Eine verdammt heiße Nacht, die letzten Stunden der Klimakonferenz. Gestern nachmittag wurde zunächst ein Textentwurf für die Abschlusserklärung vorgelegt. Dann ging es 24 Stunden drunter und drüber. Heute um 14.50 Uhr wurde die COP beendet.

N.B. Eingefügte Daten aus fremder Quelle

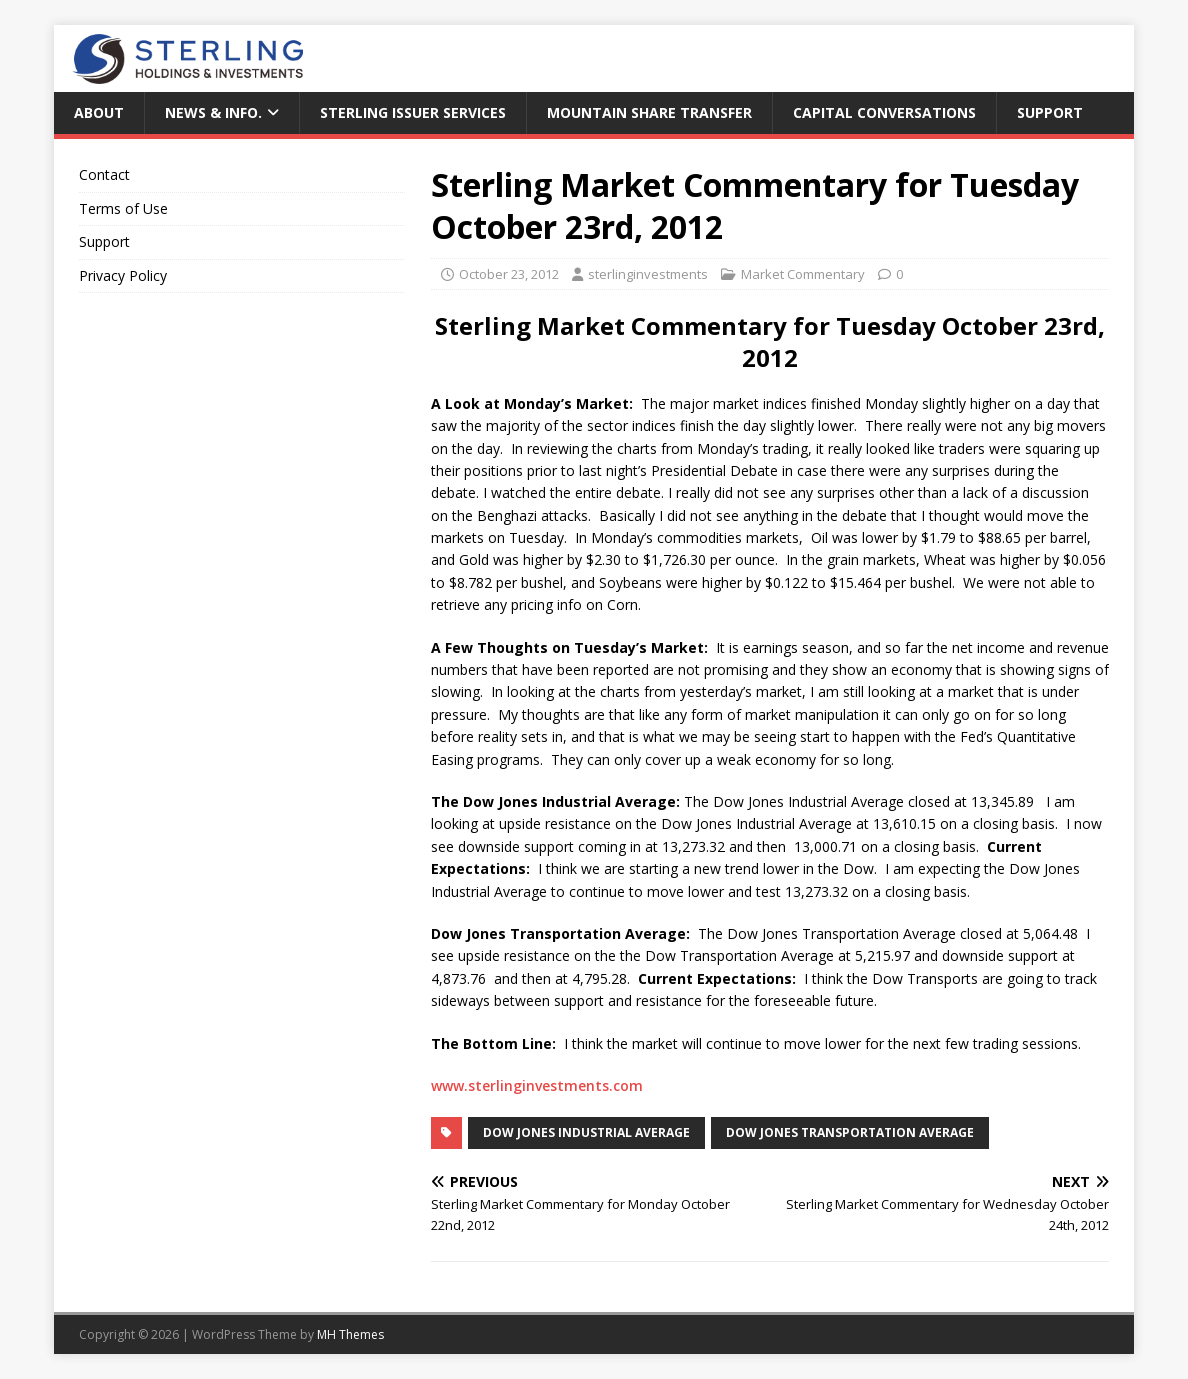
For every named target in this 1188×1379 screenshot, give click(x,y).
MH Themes (350, 1334)
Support (1050, 112)
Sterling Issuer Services (413, 112)
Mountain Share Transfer (649, 112)
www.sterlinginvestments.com (537, 1085)
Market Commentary (803, 274)
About (99, 112)
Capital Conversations (884, 112)
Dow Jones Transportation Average (850, 1132)
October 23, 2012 (509, 274)
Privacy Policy (123, 275)
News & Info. (213, 112)
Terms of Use (123, 208)
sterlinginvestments (648, 274)
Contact (104, 174)
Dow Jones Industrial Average (586, 1132)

Der Text ist der totale Greenwash-Deal! Es schließt sich der Bogen zu meinem ersten Blog zur COP15 vor knapp zwei Wochen, in dem ich die vier größten Gefahren für ein Greenwash zusammengefasst hatte. Nur eine der genannten Gefahr, dass gar keine Ziele für 2020 sondern nur langfristige Ziele bis 2050 deklariert werden, hat sich nicht bewahrheitet; es sind all die Angebote für Emissionsreduktionen bis 2020 im Text enthalten, die wir schon vor der Klimakonferenz kannten – doch die wurden in den 14 Tagen um keinen Millimeter verschärft! Die drei anderen Gefahren sind in dem Text enthalten: 1. es gibt keine rechtliche Verbindlichkeit, sondern bloß eine politische Deklaration; 2. es gibt keinen Sanktions- und Anreizmechanismus, der die Staaten zur Einhaltung ihrer Ziele anhält, sondern stattdessen ein „pledge und review“: alle Staaten stellen ihre selbst gesteckten Ziele lediglich in einem „Info-Dokument“ als Anhang eines Abkommens zusammen. Dann lassen sich zwar auf die Finger schauen lassen, ob sie ihre Ziele erreichen, aber es bleibt völlig folgenlos, wenn sie das nicht tun; 3. Die Schlupflöcher im Bereich Senken, Land- und Forstwirtschaft sind nicht geschlossen worden, so dass die Verhandlungen der nächsten Monate die ohnehin schon laschen Ziele noch weiter verwässern werden.
Wie verliefen die Verhandlungen in der Nacht? Nach intensiven Konsultationen wurde am späten Abend ein überarbeiteter Textentwurf zirkuliert. In dem stand immerhin drinnen, dass die Staatengemeinschaft sich darauf verständigt, in den nächsten Monaten ein rechtlich verbindliches Abkommen zu Ende zu verhandeln. Doch als um 3 Uhr nachts Plenum eröffnet wurde, war diese Passage wieder gestrichen. Als erstes machte Ian Fry von Tuvalu ein einschneidendes statement, in dem er klarmachte, dass die Inselstaaten diese Erklärung nicht mittragen würden. Sein ergreifendes Statement schloss mit den Worten: Our future is not for sale!
Bis 8 Uhr früh ging es nun heiß her im Plenum. Irgendwann waren die Inselstaaten soweit, dass sie angaben, den Text trotz der riesigen Defiziete als Grundlage für weitere Verhandlungen doch mitzutragen. Dann aber stellte Christiana Figueres von Costa Rica die Killer-Frage: warum ist die Passage mit dem rechtlich verbindlichen Ziel wieder rausgeflogen, die in der Version vom späten Abend noch enthalten war? Verdächtig, dass China und Indien sich gar nicht beteiligten; es wird gemunkelt, dass China diese Phrase wieder rausmanövriert hat. Nun blockieren nur noch Bolivien, Kuba, Venezuela und Ägypten. Rassmussen fragt nach einem Taschentuch, weil ihm die Tränen in die Augen steigen. Völlig groggy suspendiert er noch einmal das Plenum.
Um 10.35 Uhr geht es weiter mit dem Plenum. Bahamas hat die Lösung ins Spiel gebracht: „The COP takes note of the Copenhagen Accord“ heißt die Entscheidung; im Anhang zu dieser Entscheidung steht dann der Textentwurf. Will heißen: die COP hat den Text weder angenommen, noch abgelehnt. Die Verhandlungen werden weitergehen. Der Prozess ist nicht kollabiert, damit auch weniger beschädigt; keine Staatengruppe ist wütend rausgerannt und hat blockiert. Aber geeinigt werden konnte sich auch nicht.
Es bleibt also alles offen. Was gut ist. Es gibt den der Staatengemeinschaft mehr Zeit, um sich noch einmal anzustrengen. Wenn das jedenfalls das letzte Wort gewesen wäre, wäre es eine Katastrophe. Die Hoffnung stirbt zuletzt.